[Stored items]
======

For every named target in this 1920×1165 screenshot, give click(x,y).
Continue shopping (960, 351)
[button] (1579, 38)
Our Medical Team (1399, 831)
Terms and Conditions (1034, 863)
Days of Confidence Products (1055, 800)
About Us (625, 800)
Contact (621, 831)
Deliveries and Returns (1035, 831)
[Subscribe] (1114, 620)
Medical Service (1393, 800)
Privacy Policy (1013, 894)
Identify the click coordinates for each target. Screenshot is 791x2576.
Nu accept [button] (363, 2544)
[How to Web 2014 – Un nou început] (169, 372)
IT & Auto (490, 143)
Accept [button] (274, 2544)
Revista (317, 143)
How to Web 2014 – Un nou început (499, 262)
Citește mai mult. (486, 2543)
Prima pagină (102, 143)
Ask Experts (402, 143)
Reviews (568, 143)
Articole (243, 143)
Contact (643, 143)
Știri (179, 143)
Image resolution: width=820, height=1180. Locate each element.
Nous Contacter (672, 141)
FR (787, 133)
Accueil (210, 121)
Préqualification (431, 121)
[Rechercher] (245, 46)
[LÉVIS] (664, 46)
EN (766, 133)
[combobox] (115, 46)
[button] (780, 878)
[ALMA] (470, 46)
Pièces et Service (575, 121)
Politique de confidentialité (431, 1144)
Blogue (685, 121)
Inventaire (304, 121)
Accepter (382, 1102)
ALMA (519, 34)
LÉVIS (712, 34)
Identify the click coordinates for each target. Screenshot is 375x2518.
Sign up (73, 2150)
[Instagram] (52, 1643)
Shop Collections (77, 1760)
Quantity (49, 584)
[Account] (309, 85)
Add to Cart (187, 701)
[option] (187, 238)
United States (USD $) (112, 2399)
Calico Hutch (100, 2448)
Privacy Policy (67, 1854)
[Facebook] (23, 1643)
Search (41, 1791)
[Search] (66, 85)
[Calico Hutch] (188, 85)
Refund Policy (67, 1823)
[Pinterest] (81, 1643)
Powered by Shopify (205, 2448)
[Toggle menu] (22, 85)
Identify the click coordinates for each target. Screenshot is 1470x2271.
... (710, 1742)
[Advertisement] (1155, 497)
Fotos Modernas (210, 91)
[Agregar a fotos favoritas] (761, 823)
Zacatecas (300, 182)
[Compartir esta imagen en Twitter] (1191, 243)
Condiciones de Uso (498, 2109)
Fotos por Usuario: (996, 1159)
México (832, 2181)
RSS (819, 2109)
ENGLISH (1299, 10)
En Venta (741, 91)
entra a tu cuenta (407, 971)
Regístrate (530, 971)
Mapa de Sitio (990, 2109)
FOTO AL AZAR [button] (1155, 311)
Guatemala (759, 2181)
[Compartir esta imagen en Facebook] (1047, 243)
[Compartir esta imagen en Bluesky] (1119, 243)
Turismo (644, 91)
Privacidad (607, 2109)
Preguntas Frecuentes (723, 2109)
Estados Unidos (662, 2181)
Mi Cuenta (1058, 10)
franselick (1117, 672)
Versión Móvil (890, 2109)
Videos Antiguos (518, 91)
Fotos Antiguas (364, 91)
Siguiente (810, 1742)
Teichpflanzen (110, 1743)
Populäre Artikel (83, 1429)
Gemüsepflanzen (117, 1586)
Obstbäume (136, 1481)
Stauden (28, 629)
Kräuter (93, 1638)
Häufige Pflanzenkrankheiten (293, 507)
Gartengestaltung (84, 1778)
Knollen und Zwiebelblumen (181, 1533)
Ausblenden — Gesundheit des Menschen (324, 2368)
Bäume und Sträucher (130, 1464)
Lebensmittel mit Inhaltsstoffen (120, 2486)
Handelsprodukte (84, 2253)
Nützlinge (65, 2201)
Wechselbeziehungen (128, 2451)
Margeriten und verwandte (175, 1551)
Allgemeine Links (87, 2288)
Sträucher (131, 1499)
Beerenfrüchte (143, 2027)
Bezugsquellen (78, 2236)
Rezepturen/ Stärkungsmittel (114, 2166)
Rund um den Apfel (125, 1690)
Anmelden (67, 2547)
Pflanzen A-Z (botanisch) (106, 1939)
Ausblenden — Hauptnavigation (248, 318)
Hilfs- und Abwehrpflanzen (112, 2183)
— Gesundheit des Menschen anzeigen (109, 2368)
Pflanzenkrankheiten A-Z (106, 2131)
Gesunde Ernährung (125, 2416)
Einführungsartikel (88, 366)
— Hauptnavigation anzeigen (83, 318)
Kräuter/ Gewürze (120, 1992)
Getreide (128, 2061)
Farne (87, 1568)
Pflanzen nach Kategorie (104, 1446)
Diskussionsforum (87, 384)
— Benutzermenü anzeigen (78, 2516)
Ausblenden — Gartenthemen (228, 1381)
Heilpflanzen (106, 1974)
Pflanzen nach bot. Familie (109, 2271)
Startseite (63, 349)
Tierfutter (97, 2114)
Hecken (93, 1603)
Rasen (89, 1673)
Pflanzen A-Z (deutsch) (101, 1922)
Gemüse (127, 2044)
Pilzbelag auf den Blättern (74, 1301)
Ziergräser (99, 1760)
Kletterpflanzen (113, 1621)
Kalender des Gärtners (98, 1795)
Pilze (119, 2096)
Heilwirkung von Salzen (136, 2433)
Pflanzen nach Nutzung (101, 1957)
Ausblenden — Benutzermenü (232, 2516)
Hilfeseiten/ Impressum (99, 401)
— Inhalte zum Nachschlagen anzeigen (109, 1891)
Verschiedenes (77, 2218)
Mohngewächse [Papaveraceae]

======

Copy word for word the stretch of entries above from the line that has "Screenshot is 1470x2271." through the line that has "Turismo (644, 91)", both ends included, and nothing outside it.

*Task response:*
Identify the click coordinates for each target. Screenshot is 1470x2271.
... (710, 1742)
[Advertisement] (1155, 497)
Fotos Modernas (210, 91)
[Agregar a fotos favoritas] (761, 823)
Zacatecas (300, 182)
[Compartir esta imagen en Twitter] (1191, 243)
Condiciones de Uso (498, 2109)
Fotos por Usuario: (996, 1159)
México (832, 2181)
RSS (819, 2109)
ENGLISH (1299, 10)
En Venta (741, 91)
entra a tu cuenta (407, 971)
Regístrate (530, 971)
Mapa de Sitio (990, 2109)
FOTO AL AZAR [button] (1155, 311)
Guatemala (759, 2181)
[Compartir esta imagen en Facebook] (1047, 243)
[Compartir esta imagen en Bluesky] (1119, 243)
Turismo (644, 91)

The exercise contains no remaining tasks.